= Sheree Rubinstein =

Founder of One Roof Women, empowering women in business

Sheree Rubinstein is a former corporate lawyer and founder of One Roof Women, a hub for women in business. She is an entrepreneur and advocate for women's advancement in business leadership.

== Career ==
Sheree graduated law school and was employed by one of Melbourne's top firms. Driven by an entrepreneurial spirit combined with a desire to foster social enterprise, Rubinstein decided to leave the confines of her 'top tier' law firm for advocacy for women in business.

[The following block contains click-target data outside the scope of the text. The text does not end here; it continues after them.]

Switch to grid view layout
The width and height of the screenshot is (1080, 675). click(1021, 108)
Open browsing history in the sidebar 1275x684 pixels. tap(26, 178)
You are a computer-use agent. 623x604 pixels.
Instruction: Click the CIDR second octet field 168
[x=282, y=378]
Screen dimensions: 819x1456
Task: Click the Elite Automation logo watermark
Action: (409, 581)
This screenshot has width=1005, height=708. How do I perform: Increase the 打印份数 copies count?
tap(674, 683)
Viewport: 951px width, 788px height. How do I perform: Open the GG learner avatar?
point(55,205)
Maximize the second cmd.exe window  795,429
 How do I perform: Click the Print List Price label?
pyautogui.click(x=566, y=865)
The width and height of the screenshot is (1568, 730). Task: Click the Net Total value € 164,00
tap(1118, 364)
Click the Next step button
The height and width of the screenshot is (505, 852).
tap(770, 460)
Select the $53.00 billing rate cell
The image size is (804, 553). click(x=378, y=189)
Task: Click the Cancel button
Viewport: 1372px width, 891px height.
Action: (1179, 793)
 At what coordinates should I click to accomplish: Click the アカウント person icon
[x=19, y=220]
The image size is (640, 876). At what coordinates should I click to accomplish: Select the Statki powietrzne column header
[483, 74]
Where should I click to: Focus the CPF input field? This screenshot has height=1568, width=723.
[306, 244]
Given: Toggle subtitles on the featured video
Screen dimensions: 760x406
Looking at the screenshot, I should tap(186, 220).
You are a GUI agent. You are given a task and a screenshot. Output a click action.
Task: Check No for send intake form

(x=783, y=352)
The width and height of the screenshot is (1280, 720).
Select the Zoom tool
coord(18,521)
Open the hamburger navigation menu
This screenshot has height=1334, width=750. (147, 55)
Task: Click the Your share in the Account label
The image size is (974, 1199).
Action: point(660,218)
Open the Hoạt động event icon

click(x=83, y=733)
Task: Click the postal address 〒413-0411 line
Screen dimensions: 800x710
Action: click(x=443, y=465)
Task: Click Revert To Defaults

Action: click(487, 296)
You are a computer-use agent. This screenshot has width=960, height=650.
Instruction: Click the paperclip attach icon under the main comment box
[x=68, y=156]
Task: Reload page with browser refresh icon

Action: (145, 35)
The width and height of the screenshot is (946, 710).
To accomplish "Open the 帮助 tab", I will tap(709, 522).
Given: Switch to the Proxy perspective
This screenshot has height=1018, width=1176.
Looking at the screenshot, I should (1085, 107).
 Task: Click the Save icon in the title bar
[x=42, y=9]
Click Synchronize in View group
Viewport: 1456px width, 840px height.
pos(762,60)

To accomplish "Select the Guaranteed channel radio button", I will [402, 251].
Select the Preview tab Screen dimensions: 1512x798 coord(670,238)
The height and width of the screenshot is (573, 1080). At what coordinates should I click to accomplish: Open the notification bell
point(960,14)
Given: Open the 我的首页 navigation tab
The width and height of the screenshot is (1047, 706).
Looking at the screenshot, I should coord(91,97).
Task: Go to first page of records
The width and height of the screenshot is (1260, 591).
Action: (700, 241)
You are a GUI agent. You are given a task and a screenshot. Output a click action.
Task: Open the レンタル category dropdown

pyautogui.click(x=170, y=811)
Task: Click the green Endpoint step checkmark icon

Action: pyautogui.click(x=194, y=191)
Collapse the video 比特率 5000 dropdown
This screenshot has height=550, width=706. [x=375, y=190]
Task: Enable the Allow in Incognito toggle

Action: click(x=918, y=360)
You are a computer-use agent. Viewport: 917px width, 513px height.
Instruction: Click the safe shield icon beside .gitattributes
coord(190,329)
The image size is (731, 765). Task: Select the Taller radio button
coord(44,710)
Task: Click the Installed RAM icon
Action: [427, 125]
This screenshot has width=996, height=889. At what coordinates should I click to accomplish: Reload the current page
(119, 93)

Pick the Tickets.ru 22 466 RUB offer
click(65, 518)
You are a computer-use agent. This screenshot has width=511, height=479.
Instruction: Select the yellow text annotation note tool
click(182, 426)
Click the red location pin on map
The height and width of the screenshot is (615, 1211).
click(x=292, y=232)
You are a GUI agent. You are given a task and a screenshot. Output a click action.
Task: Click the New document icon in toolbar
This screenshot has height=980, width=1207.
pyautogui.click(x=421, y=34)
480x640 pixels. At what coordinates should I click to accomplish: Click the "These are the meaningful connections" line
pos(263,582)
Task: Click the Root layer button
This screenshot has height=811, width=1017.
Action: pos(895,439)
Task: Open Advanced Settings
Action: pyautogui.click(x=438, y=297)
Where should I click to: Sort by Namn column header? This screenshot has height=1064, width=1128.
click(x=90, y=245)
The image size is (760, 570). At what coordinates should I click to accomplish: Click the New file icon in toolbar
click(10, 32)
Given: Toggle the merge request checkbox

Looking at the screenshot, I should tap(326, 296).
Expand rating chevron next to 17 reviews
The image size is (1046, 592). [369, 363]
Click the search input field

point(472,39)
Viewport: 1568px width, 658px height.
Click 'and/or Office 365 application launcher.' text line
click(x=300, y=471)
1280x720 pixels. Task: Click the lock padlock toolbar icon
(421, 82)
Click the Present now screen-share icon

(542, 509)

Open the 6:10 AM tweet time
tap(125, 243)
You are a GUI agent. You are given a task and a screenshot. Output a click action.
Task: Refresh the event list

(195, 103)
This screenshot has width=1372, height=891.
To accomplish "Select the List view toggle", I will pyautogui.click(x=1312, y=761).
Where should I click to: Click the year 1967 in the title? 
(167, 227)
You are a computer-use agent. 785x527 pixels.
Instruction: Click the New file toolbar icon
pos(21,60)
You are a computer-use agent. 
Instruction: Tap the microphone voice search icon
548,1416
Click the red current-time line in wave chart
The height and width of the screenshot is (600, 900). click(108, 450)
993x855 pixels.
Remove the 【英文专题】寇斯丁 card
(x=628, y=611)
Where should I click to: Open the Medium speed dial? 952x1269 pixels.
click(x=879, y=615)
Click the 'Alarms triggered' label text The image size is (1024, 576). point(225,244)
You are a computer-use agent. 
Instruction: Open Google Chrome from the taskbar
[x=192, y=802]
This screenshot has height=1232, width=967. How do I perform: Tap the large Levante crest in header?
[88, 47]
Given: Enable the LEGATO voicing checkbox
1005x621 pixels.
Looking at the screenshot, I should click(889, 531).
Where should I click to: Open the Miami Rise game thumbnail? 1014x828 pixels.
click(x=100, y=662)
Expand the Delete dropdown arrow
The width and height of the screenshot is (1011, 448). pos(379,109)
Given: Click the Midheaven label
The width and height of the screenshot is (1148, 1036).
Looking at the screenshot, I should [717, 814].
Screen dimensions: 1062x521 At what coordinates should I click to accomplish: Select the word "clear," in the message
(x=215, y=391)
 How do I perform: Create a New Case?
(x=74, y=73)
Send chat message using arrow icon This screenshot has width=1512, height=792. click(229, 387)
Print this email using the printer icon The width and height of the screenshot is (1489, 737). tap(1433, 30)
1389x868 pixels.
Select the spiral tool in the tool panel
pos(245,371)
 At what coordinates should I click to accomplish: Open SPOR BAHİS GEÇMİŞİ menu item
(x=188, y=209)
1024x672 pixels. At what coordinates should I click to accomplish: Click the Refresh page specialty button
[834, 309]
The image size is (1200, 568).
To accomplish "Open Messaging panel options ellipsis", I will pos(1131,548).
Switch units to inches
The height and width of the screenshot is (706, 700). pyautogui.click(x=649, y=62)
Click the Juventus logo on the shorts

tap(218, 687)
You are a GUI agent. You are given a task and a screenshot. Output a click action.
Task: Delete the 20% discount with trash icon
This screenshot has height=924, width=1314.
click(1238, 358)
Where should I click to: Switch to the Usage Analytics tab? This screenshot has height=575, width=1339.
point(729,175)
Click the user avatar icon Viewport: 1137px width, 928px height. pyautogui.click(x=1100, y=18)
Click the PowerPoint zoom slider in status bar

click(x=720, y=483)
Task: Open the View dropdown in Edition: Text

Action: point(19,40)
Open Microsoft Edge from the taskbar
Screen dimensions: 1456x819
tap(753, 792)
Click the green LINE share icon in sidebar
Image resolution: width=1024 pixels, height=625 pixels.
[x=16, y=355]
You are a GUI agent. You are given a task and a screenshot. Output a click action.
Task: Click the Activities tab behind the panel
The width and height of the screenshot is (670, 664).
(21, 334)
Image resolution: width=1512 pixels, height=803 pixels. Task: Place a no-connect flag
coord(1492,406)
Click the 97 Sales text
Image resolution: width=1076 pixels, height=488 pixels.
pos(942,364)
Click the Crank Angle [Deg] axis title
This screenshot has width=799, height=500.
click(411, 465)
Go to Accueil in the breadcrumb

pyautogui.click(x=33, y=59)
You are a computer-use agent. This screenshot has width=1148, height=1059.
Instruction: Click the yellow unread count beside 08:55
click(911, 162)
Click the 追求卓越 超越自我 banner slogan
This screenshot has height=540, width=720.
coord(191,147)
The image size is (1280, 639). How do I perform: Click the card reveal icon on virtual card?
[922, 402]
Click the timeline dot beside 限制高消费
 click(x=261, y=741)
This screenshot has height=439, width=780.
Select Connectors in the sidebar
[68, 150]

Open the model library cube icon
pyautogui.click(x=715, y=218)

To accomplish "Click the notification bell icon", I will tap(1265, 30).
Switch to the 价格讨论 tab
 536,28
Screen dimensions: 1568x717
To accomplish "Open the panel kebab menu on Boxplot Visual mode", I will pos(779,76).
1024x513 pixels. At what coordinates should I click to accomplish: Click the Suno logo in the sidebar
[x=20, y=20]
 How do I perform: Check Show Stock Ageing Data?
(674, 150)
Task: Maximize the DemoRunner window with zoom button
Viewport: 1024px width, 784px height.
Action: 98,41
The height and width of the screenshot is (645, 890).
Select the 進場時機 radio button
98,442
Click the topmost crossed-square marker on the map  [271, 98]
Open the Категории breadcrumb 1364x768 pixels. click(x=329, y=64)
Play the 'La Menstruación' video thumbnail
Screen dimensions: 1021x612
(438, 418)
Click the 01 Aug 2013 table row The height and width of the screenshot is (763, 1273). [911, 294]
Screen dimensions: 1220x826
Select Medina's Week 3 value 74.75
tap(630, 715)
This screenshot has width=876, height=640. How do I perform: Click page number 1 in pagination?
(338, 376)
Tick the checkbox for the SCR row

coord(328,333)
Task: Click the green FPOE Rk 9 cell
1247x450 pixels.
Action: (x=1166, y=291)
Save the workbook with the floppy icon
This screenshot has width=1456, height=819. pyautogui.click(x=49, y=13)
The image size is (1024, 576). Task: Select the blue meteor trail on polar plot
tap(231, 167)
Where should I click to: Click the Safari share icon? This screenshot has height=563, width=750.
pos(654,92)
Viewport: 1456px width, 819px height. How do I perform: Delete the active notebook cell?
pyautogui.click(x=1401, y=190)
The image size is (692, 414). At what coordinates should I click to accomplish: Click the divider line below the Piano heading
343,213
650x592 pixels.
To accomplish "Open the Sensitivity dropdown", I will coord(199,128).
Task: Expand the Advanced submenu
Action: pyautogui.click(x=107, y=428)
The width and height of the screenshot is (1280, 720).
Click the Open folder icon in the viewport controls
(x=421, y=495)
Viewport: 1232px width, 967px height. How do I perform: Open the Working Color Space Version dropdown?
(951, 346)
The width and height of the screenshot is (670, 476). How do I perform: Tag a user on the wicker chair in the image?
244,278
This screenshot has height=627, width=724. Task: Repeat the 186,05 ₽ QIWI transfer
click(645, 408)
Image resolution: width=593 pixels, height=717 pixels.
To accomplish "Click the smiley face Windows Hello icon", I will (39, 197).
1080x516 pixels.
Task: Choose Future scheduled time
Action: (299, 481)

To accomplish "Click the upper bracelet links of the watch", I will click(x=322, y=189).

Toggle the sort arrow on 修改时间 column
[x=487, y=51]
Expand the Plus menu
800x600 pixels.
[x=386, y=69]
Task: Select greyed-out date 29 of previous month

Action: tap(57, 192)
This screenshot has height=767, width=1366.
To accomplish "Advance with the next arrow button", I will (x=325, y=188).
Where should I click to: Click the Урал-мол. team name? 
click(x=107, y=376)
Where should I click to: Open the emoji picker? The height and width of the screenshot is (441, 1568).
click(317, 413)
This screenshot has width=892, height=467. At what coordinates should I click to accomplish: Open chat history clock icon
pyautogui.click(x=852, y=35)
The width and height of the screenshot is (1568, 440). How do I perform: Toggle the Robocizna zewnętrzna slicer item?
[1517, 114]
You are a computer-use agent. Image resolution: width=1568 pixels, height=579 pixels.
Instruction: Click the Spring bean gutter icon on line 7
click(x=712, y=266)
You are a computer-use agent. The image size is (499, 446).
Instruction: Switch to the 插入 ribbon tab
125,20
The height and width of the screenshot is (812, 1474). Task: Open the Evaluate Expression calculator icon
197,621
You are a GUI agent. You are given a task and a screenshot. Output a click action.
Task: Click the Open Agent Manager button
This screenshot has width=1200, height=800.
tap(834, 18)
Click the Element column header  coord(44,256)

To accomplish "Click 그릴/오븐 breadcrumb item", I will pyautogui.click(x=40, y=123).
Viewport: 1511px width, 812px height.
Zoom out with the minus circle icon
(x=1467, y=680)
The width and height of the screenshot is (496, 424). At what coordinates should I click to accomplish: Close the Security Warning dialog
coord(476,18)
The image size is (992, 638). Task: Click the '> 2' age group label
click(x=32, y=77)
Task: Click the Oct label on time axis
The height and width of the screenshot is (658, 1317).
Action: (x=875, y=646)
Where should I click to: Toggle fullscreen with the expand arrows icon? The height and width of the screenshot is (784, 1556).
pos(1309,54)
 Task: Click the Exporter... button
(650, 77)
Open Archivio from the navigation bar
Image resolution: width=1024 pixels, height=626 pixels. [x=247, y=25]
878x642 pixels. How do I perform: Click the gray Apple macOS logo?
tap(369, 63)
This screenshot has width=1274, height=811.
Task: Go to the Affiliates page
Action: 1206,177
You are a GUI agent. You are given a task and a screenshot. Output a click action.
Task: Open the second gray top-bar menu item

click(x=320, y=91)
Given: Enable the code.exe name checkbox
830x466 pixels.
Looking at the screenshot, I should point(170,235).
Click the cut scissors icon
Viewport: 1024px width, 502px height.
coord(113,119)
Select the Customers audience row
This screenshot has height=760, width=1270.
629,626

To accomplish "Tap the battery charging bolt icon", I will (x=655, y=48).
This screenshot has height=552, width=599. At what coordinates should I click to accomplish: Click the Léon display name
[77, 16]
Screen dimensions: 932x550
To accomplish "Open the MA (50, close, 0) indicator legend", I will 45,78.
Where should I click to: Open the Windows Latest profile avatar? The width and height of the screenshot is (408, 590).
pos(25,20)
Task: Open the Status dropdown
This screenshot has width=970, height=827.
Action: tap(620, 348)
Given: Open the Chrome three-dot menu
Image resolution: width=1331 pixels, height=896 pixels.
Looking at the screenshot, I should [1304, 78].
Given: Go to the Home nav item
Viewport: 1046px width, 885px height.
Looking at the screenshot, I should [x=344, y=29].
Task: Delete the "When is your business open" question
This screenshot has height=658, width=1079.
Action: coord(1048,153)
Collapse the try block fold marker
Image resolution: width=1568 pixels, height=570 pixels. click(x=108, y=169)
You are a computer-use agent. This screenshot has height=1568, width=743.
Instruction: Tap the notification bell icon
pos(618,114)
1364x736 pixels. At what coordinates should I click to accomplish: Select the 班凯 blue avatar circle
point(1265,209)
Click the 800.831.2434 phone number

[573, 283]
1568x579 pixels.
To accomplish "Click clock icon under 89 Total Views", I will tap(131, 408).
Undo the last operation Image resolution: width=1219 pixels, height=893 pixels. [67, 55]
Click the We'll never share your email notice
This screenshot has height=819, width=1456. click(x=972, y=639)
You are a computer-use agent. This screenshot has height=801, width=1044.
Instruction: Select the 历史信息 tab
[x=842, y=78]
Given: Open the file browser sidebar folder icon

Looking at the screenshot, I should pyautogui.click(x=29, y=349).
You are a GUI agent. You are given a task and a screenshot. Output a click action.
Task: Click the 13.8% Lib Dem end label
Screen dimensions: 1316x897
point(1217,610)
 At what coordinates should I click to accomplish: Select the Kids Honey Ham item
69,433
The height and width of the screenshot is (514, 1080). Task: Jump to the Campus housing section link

=== Establishment of One Roof ===
In 2015, Rubinstein joined with US based strategist, Gianna Wurzl to found One Roof with bases in Melbourne and Los Angeles. The early iteration of the One Roof model looked at conversions of under-used physical spaces, to transform them into shared work spaces supporting women in business. The intent was to combine traditional support such as networking, events and workshops, and access to legal, finance, fundraising, and communications services, with less traditional support such as yoga and meditation classes.

While the Los Angeles and Sydney branches transformed into virtual networks, not using physical space, the Melbourne branch, run by Sheree Rubinstein experienced enormous growth. In April 2016, One Roof took over space in Southbank establishing dedicated office space as well as coworking space. One Roof estimates it has engaged 10,000 women, across four cities, and hosted over 500 workshops. Rubinstein continued her connection with the One Roof charity partner, SHE, run by Melbourne-based non-profit YGAP, which seeks to foster female entrepreneurs via its accelerator programmes in Kenya, South Africa and Australia in a bid to improve the lives of women and girls.

== Awards and grants ==
In recognition of One Roof's contribution to women in business, Rubinstein won the 2016 Victorian Young Achievers Leadership Award and was nominated as one of Australia's top young innovators by The Foundation for Young Australians. In 2015, Rubinstein won a $10,000 seed grant from BASF to drive innovation.

In October 2018 Rubinstein was named one of the Young Leaders in The Australian Financial Review 100 Women of Influence awards.

In 2022 Rubinstein was selected as a finalist in the 2022 Women’s Agenda Leadership Awards.